Il est de ces moments, dans un film, ou la symbiose musicale et visuelle, l'ambiance, le rythme et l'acting engendre un chef d'oeuvre instantané, qui ne laissera personne indifférent.
Torturé, envoutant, Annette est avant tout un opéra rock aux antipodes des propositions musicales de ces dernières années.
Osant s'aventurer dans une atmosphère morbide, laissant la part belle au dramaturgique dans certaines séquences théatrales suspendues dans le temps, Annette est une oeuvre complète et unique.
S'ouvrant paradoxalement sur une marche festive, on découvre les acteurs, main dans la main, intronisant leurs personnages dans une métamorphose de costumes, se figeant au bout de leur course sur la véritable ouverture de l'oeuvre, plongeant alors le spectateur dans les abysses cruels d'un futur naufage humain.
Pour accompagner son film, Leos Carax s'entoure de Adam Driver, Marion Cotillard et Simon Helberg, tous trois au sommet de leur interprétation, composant avec le rythme effréné des scènes et la trés variée palette émotionnelle que le scénario peut leur offrir.
Cotillard n'aura jamais été aussi envoutée par un role, l'alchimie avec le remarquable Adam Driver portant le métrage à bout de bras.
Quant à lui, Driver est possédé par son role de comique en déclin, sa noirceur prenant progressivement le dessus, dans une envolée constante d'orchestration horrifique et pesante, jusqu'a l'arrivée de leur nouveau né Annette, point d'orgue d'un propos édifiant sur les frustrations artistiques et les jalousies toxiques.
Brillamment, Annette est métaphorisée par une marionnette maladroite, génante, parfois malsaine, accompagnée d'une main de maitre par une soundtrack des plus perturbante.

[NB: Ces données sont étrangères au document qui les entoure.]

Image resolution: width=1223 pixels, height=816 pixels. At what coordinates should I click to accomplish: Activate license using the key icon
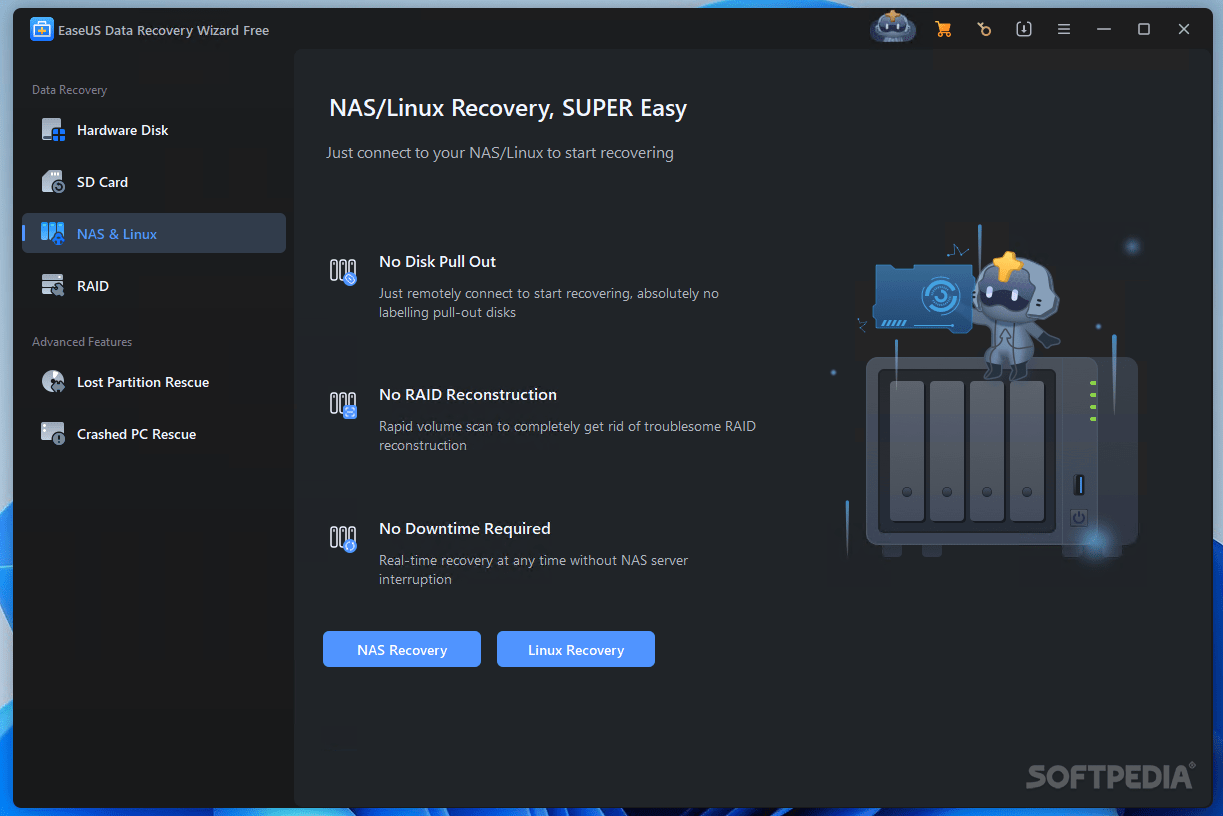tap(984, 29)
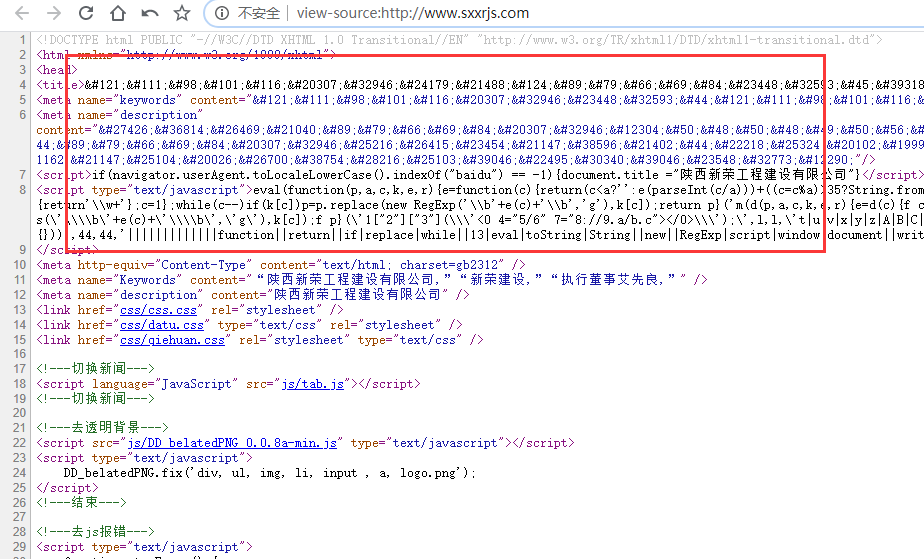Click line number 18 in the gutter
924x559 pixels.
point(20,383)
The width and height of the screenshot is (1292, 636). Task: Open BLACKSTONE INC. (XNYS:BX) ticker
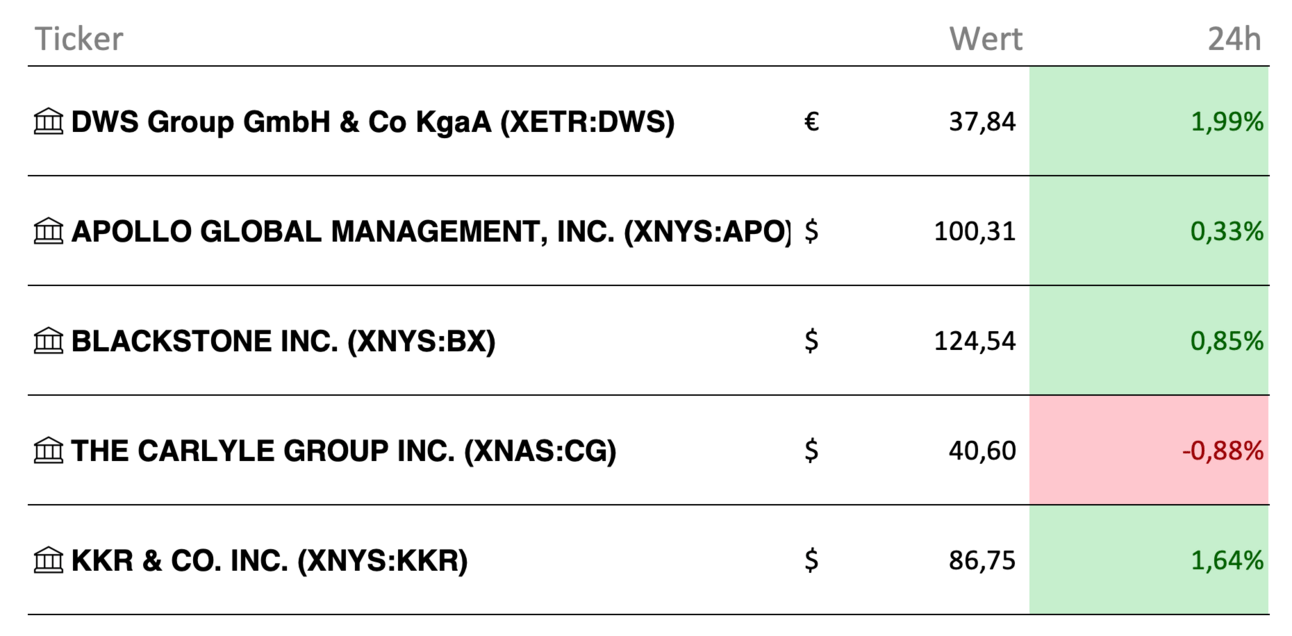tap(283, 342)
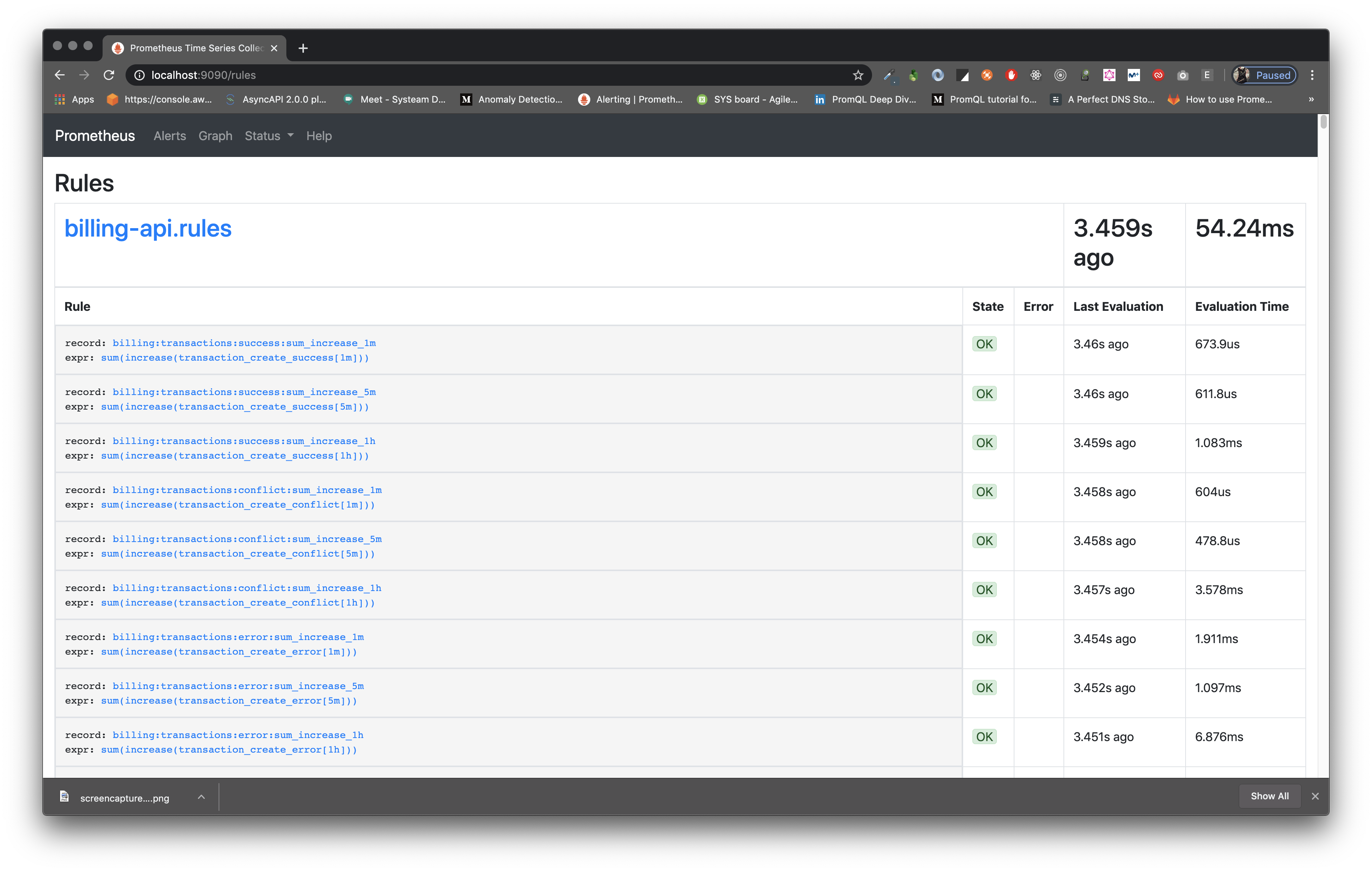The image size is (1372, 872).
Task: Click the site information icon beside URL
Action: click(x=139, y=75)
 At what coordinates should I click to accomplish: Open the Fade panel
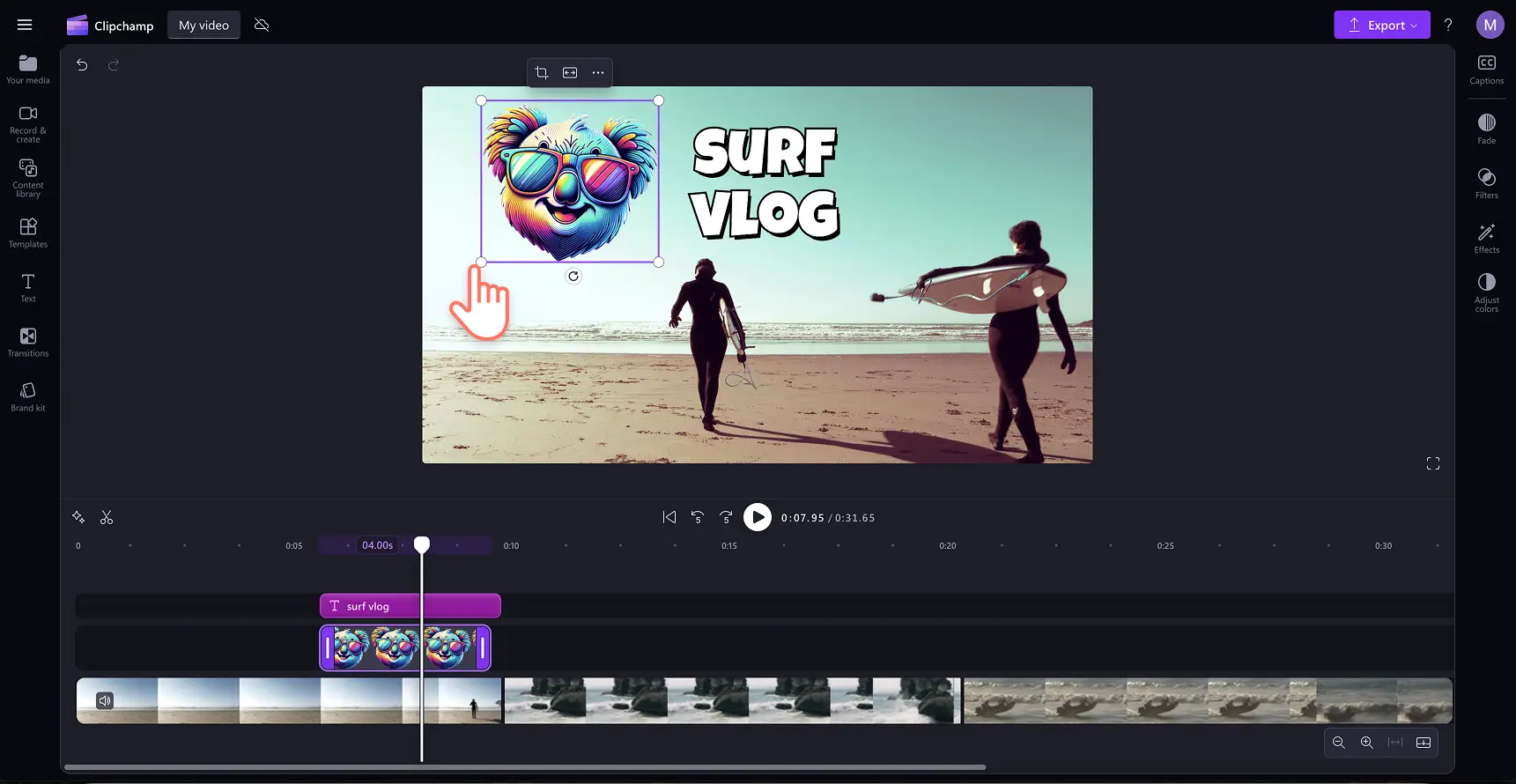click(x=1486, y=129)
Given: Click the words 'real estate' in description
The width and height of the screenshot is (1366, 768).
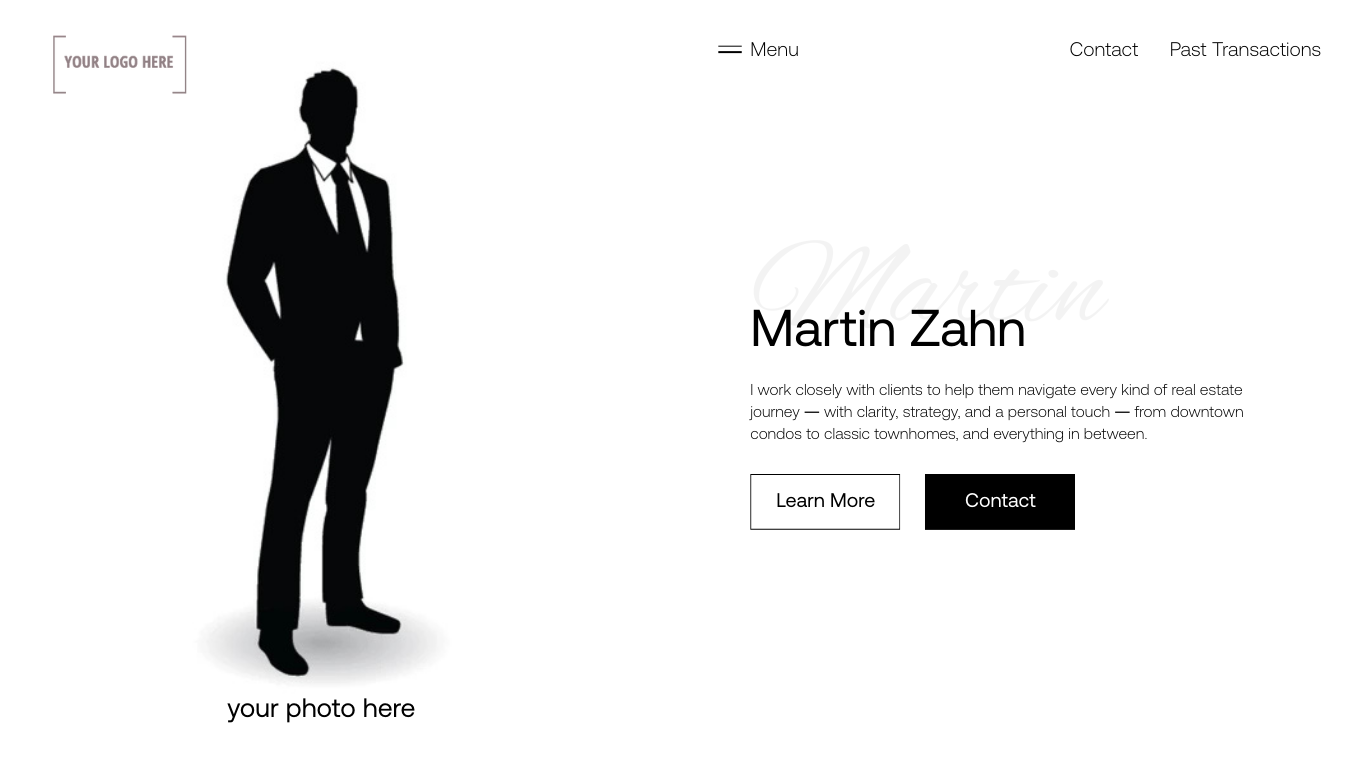Looking at the screenshot, I should pyautogui.click(x=1207, y=390).
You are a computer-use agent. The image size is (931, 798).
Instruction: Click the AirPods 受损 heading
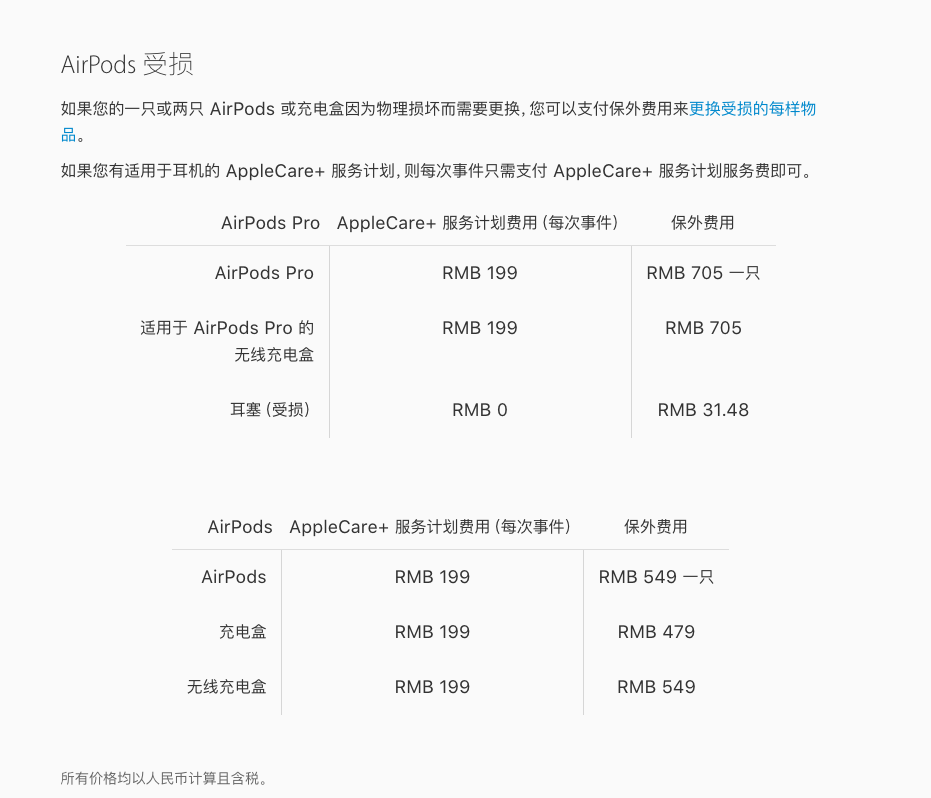(127, 64)
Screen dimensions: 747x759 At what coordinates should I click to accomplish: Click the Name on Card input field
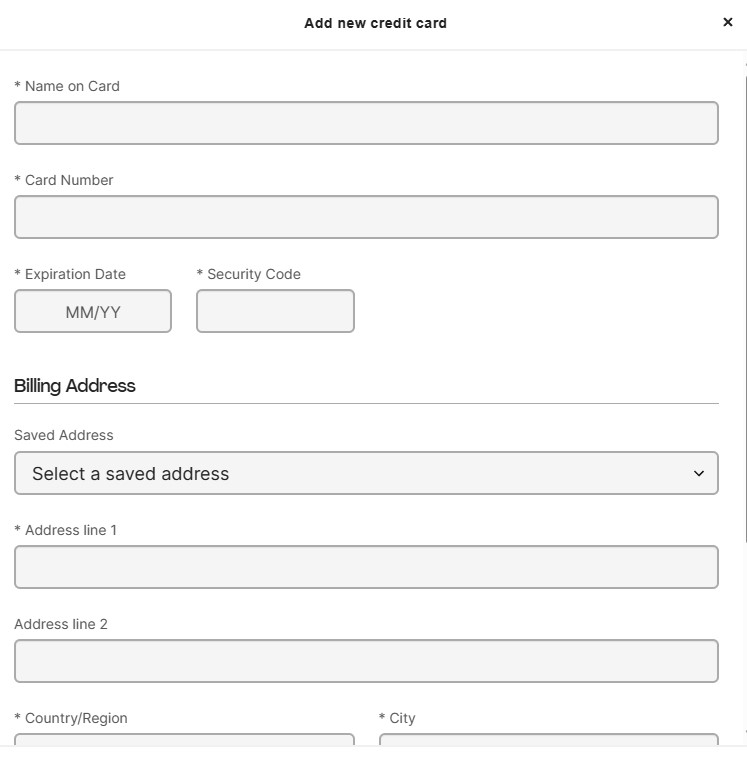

Petit voix fluette et discrète, Annette est un pied de nez à l'exploitation humaine, une enfant existant uniquement à des fins financiers, et pansement vivant des conflits émotionnels dissimulés de ses parents désabusés, jusqu'au final, ou la fin d'une tutelle parentale venimeuse va rendre son humanité à ce petit bout en quête d'un amour véritable.
Cette dernière composition musicale mettra en avant une Annette qui pourra enfin exister, s'affirmer, répliquant intensemment avec son père dans des derniers échanges poignants.
Un film qui marque ... Cannes s'en souviendra, nous aussi.